La crise du coronavirus a montré, de manière claire, que la Tunisie ne fait partie ni du monde arabe, ni islamique, ni maghrébin, encore moins européen en tout cas dans le domaine économique. En effet, avec la fermeture des frontières (européennes, arabes et maghrébines…), la seule ouverture pour la Tunisie c’était la Libye et l’espace sahélien au sud du Sahara.

Il s’agit d’une grande zone géoéconomique s’étendant de la Mauritanie au Tchad, en passant par le Mali, le Burkina Faso et le Niger qui est presque restée ouverte, avec un fonctionnement de certaines lignes aériennes, non seulement rentables mais aussi accessibles sans visa (à l’exception du Tchad).

Coopération économique tous azimuts

De ce fait, nous pensons que la Tunisie aurait intérêt à redéfinir sa stratégie économique et commerciale, en la réorientant le Sahel… D’ailleurs, tous ces pays regardent la Tunisie avec un grand intérêt, car il y a une complémentarité avec leurs économies, que ce soit en termes de ressources humaines, de services de santé, d’études, du numérique ou en produits industriels.

Sans oublier la Libye, qui peut absorber plus de 200 000 chômeurs tunisiens sur son marché en pleine restructuration et avec plus de 2 millions de touristes et visiteurs libyens. Il faut y ajouter la Mauritanie qui va multiplier son PIB par 4 (selon certaines prévisions) avec le démarrage de l’exploitation du gisement pétrolier et gazier de la Grande Tortue, qu’elle partage avec le Sénégal.

Des opportunités à saisir…

Idem pour la Guinée (qui ne fait partie des pays sahéliens mais qui partage avec eux de longues frontières), dont la croissance devrait dépasser les 7% en 2021, portée par ses ressources forestières et minières, et par la mise en place d’un grand chantier d’infrastructures et de digital.

Le Tchad et le Mali ne sont pas en reste, ils retrouvent progressivement le chemin de la croissance et sont des marchés importants où les entreprises tunisiennes sont fortement implantées.

Mais le pays qui connaît le meilleur essor économique est le Niger, porté par une transition politique douce et démocratique. Il consolide ses acquis et continue à surfer sur une croissance de 7% par an pour les prochaines années.
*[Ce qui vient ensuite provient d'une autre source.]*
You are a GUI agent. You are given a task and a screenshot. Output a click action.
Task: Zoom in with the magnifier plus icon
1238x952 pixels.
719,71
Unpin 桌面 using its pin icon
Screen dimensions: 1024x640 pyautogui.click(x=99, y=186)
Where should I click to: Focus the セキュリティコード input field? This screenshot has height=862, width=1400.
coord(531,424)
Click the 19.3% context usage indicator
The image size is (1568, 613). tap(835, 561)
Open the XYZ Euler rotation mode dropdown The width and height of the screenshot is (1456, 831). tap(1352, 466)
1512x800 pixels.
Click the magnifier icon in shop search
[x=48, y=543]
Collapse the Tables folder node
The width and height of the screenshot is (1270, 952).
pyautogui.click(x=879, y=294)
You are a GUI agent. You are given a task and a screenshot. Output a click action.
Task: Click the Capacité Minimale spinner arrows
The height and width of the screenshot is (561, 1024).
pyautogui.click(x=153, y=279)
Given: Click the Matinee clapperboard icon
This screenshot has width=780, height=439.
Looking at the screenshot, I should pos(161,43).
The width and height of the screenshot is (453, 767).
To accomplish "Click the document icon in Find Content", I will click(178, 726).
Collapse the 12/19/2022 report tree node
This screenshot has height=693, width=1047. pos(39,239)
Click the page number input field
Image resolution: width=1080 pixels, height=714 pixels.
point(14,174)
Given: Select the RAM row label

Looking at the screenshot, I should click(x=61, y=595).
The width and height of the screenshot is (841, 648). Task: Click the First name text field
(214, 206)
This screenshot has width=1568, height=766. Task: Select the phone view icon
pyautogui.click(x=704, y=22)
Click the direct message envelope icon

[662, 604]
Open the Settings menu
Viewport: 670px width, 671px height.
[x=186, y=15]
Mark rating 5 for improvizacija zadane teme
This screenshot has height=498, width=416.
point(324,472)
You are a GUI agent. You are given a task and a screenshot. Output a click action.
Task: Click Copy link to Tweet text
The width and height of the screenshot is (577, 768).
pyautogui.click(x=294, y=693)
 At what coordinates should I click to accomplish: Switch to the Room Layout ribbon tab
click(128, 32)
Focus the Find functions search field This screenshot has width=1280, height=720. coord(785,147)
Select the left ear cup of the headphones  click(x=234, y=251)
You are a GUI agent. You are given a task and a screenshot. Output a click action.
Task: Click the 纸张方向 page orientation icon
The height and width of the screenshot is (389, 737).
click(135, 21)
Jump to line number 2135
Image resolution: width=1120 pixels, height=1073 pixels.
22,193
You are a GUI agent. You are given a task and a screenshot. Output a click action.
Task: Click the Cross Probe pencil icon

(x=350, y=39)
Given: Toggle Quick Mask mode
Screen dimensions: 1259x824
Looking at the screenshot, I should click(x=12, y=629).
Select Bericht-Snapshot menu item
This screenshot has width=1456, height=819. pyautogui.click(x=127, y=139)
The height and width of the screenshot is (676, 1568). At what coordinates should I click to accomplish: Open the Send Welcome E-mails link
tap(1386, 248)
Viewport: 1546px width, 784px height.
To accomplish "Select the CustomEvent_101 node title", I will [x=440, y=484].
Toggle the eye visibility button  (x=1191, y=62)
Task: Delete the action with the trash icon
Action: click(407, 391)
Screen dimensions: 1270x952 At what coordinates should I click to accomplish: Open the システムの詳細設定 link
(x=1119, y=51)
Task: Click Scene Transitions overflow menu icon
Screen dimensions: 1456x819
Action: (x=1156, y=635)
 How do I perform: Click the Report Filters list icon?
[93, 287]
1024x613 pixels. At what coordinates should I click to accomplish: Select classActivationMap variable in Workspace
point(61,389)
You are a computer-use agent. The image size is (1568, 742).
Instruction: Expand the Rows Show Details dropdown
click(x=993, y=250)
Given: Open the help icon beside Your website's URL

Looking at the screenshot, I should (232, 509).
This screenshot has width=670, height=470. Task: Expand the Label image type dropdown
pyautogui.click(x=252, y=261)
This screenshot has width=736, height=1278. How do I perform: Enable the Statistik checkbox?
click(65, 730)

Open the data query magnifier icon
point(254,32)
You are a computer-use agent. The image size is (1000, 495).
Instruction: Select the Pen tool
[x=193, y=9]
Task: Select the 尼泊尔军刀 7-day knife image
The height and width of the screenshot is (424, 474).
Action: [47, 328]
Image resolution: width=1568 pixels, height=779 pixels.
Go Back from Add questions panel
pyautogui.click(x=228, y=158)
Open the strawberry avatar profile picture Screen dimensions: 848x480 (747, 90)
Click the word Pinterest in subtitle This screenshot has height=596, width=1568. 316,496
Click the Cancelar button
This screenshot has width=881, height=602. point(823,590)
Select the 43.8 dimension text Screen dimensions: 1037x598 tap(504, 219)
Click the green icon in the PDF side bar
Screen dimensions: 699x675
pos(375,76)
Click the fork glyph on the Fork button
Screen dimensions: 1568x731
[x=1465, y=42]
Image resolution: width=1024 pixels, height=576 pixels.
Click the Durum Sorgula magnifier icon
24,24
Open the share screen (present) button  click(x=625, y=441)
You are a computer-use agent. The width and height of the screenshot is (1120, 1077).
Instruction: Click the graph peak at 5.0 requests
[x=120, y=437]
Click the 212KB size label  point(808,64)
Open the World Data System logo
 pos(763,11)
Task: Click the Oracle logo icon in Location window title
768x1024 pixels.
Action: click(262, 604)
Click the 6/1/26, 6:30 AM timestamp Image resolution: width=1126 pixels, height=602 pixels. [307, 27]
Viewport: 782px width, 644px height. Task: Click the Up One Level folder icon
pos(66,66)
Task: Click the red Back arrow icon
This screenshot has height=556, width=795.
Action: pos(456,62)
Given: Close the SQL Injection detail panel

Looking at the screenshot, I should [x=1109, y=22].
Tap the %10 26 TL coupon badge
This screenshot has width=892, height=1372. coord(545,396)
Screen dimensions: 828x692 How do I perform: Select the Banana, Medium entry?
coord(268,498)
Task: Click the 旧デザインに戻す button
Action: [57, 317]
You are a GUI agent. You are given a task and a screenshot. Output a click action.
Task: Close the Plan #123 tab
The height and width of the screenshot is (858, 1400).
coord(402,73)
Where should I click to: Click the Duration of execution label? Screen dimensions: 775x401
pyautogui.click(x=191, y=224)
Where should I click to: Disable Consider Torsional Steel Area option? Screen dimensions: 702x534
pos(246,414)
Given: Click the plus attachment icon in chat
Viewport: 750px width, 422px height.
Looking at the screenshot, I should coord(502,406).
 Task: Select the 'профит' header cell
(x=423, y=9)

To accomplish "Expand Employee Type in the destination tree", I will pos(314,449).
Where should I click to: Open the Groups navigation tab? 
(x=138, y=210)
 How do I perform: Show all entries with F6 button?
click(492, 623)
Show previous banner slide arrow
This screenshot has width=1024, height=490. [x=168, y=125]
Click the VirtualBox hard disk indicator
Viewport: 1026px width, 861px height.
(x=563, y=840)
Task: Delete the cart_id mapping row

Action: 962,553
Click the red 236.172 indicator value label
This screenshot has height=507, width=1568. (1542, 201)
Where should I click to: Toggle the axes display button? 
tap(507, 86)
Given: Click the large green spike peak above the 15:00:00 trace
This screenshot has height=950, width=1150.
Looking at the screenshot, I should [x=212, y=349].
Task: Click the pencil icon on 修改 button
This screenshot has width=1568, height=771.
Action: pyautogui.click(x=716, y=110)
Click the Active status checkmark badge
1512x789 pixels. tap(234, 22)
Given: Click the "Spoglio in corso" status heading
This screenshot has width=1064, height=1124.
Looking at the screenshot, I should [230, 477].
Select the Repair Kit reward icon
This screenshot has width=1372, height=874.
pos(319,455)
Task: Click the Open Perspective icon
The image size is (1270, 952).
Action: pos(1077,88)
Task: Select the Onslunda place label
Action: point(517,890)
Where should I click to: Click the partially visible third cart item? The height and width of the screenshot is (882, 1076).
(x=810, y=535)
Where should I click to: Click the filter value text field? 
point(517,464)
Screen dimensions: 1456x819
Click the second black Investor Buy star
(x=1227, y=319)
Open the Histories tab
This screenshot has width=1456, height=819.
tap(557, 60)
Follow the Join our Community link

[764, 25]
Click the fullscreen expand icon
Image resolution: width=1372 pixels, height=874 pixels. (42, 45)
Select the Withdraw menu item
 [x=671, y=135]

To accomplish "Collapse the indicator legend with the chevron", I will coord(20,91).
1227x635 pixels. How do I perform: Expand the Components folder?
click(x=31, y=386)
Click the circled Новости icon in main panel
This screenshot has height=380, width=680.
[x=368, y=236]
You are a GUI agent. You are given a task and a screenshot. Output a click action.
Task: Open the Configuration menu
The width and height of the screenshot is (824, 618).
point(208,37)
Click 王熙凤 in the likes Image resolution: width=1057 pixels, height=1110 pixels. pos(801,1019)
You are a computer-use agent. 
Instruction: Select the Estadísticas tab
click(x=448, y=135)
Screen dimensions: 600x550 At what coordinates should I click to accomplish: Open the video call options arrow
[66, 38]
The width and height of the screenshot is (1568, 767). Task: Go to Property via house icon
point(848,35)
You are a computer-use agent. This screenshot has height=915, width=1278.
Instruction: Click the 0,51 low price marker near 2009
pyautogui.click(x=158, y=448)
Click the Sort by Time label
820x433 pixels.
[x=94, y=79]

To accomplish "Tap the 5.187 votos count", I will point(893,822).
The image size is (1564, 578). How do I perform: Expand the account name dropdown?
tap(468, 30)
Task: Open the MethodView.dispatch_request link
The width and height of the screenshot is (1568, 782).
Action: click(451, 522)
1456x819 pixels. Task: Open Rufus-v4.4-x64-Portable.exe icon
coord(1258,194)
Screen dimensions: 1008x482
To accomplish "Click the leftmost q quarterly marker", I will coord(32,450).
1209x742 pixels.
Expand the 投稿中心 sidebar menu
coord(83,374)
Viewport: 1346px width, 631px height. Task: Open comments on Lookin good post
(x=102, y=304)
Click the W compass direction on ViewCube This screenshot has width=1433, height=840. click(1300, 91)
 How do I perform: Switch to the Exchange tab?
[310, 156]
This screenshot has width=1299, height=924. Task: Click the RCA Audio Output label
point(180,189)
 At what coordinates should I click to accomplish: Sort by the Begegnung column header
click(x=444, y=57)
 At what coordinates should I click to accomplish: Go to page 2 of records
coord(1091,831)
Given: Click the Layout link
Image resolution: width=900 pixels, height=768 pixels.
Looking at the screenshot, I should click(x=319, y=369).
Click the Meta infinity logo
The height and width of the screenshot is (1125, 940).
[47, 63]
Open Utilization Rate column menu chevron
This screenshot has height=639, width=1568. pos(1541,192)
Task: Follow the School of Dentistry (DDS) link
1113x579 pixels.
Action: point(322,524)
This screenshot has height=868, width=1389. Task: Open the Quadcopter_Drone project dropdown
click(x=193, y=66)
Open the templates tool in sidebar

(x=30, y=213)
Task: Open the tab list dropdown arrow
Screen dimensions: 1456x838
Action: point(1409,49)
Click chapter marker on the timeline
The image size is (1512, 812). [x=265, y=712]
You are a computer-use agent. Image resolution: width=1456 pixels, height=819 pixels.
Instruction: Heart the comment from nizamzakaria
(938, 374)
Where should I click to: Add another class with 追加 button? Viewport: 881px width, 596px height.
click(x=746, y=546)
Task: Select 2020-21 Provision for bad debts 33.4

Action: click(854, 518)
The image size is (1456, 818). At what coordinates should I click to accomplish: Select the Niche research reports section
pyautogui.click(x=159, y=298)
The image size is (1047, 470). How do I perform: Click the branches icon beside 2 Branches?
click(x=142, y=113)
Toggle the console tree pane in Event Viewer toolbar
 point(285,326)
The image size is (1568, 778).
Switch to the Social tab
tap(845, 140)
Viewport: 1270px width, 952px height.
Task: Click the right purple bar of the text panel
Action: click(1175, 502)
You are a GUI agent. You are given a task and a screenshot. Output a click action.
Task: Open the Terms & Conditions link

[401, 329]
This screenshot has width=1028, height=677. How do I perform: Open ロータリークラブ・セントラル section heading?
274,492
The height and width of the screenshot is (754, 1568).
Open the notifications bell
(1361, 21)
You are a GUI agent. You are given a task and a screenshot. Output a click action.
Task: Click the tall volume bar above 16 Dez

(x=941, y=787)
Avec une économie portée par de nouvelles découvertes pétrolières, et surtout une production agricole importante et des exportations sur l’ensemble des pays de l’Ouest.

En effet, le Niger est le premier pays exportateur en produits agricoles (notamment pommes de terre, oignons, ail, tomates et piments) vers le Ghana, le Sénégal, le Mali, la Guinée et le Burkina Faso.

Rappelons au passage que le Niger vient de connaître une transition politique, suite à des élections jugées par la communauté internationale de “transparente“. C’est un pays francophone avec une minorité arabophone et qui partage avec la Tunisie un symbole culturel très fort : le port de la chechia.

Autant dire que la Tunisie a tout intérêt à s’intéresser davantage à ces pays, en ouvrant des ambassades ou des consulats au Niger, en Guinée et au Tchad, mais également en ouvrant une nouvelle ligne aérienne vers le Tchad et en renforçant la fréquence des lignes actuelles servies par Tunisair.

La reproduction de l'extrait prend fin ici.